GENEL KURUL KONUŞMASI
Konu: BAZI KANUNLARDA DEĞİŞİKLİK YAPILMASINA DAİR KANUN TASARI VE TEKLİFLERİ
Yasama Yılı:4
Birleşim:100
Tarih:10.06.2014

DİLEK AKAGÜN YILMAZ (Uşak) - Sayın Başkan, sayın milletvekilleri; 592 sıra sayılı Kanun Tasarısı'nın çerçeve 37'nci maddesinin biz metinden çıkartılmasını talep ediyoruz. Neden bunu talep ediyoruz? Öncelikle, Yargıtay ceza ve hukuk daireleri de birer mahkemedir ve Anayasa'nın 142'nci maddesi uyarınca mutlaka yasayla belirlenmesi gereklidir. Ama, burada ne yapılıyor? 37'nci madde çerçevesinde Yargıtay ceza ve hukuk daireleri geçici maddeyle hepsiyle birlikte lağvediliyor, yeniden bütün dairelerdeki görevlendirmeler yapılıyor. Bu, biraz önceki konuşmamda da söylediğim gibi, tamamen cemaatle biten iş birliğinizin sonucunda cemaatçi yargıçları temizlemek ve onları etkisizleştirmek amacıyla yapılıyor.

Şimdi, bir de şunu söyleyeyim: Yeniden bir değişiklik önergesi vermiş AKP Grubu. Biz bunları konuşuyoruz alt komisyonlarda, normal komisyonlarda. Burada yeniden bu önerge neden veriliyor, ona bir baktığımızda, artık süreleri bile sınırlandırıp üç gün, yedi gün... Hiçbir şekilde tahammülünüz yok, orada oluşturduğunuz yapıya tahammül yok; öyle anlaşılıyor burada. Süreleri de sınırlayarak bir an önce kendi operasyonunuzu yapmak istiyorsunuz ama bu operasyonların hiçbirisinin önemi yok. Bunların hepsi bumerang gibi dönüp gelip sonuçta sizleri vuruyor. Biz bunların hepsini yaşayarak görüyoruz ne yazık ki.

Şimdi, bu yasa tasarısında kumpas mağdurlarıyla ilgili herhangi bir şey yok. Bu neden yok? Sayın Bakan söz verdi, Başbakan söz verdi, bütün bakanlarınız söz verdi ama ne yazık ki Balyoz, Ergenekon, Casusluk davası gibi Türk Silahlı Kuvvetleri üzerine yapılan, o millî ordu üzerine yapılan operasyonlara ilişkin, onlarla ilgili yapılan kumpas davalara ilişkin herhangi bir düzenleme yok.

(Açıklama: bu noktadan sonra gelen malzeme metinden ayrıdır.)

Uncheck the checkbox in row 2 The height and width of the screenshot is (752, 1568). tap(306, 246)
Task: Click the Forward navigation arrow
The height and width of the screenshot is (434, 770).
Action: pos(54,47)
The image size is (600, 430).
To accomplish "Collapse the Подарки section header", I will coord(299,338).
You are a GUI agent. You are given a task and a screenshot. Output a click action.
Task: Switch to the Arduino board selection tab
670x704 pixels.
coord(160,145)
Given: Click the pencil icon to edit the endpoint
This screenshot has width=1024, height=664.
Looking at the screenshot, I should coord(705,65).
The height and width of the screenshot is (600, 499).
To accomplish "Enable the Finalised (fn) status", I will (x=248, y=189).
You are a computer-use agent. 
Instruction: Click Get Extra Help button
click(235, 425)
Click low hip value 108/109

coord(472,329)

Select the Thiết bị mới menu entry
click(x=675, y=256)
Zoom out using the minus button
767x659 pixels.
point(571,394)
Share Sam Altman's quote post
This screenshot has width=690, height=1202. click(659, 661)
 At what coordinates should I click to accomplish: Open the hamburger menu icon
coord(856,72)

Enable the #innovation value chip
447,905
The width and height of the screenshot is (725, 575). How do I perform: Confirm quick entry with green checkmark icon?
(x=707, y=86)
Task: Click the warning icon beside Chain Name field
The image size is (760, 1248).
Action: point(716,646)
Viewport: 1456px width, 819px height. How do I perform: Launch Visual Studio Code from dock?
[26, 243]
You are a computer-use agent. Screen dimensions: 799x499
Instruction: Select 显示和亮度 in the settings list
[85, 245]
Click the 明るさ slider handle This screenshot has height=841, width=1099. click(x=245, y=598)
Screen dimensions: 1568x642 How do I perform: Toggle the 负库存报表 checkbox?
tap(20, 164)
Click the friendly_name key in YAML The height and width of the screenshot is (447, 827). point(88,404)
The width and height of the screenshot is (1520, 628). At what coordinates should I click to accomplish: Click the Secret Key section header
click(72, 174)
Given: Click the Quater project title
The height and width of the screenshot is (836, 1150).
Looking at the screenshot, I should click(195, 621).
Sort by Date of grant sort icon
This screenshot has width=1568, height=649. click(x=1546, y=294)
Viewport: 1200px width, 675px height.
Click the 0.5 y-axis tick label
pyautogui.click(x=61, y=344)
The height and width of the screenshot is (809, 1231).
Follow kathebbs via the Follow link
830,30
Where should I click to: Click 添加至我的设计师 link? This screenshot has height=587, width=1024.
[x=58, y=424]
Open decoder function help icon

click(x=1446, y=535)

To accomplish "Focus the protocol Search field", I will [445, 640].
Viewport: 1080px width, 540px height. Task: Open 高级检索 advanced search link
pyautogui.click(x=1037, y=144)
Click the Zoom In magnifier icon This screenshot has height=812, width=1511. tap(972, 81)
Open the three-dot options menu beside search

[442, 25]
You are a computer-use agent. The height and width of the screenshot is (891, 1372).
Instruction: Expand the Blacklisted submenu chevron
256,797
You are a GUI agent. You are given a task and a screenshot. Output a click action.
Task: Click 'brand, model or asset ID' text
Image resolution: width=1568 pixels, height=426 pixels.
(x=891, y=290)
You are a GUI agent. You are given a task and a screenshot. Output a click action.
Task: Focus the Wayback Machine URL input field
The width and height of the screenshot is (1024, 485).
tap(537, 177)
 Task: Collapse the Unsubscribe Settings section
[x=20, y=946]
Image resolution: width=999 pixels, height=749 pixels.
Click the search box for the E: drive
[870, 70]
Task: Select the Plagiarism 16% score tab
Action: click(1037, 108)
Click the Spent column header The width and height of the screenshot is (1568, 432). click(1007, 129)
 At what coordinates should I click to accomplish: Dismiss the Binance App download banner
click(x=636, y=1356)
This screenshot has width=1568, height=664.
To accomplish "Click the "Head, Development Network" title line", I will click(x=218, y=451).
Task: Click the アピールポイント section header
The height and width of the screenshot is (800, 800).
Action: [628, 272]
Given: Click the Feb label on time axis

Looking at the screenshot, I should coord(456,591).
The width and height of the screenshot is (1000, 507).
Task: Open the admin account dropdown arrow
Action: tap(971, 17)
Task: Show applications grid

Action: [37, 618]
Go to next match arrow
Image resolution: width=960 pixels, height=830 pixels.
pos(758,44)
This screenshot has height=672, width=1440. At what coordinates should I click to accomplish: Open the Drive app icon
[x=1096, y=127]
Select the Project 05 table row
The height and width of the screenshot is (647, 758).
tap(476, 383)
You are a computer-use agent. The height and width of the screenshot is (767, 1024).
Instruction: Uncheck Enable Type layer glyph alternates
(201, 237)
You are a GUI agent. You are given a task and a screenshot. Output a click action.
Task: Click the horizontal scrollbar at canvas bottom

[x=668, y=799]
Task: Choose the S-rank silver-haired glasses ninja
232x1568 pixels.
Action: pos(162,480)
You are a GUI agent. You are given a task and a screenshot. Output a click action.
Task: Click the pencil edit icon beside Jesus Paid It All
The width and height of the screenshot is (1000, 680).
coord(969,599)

Başbakan "sahte deliller" dedi. Yine, Başbakan Yardımcısı "kumpas, katakulli" dedi, "Ayarlanmış yargıçlarla bu kararlar verildi." dendi ama ne yazık ki şu anda bu tasarıda herhangi bir şey yok.

Şimdi, Başbakan dedi ki: "Bunlar kumpas mağdurları, boşu boşuna orada yatıyorlar, onlara haksızlık yapıldı." Ama paralel örgütten diye görevden alınan emniyetçi Ali Fuat Yılmazer ise "Başbakandan talimat almadan en ufak bir adım atmadık." dedi, hatta "Genelkurmay Başkanı İlker Başbuğ'un tutuklanması konusunda Başbakanın talimatı oldu. Onun üzerine tutuklanması konusunda talepte bulunduk ve işlemleri yaptık." dedi.

Aynı zamanda, Başbakan "Ben bu davanın savcısıyım." demişti, ta ki 17 Aralık 2013 operasyonlarına gelinceye kadar, cemaat ile AKP'nin arasındaki kavga su yüzüne çıkıncaya kadar. Oradaki yolsuzluk iddialarının gündeme gelmesiyle beraber cemaatle bütün yollar ayrıldı ve bütün kumpasları cemaatin yaptığı ama Başbakan ve bakanların pirüpak olduğuna dair bir algı yaratılmaya çalışıldı.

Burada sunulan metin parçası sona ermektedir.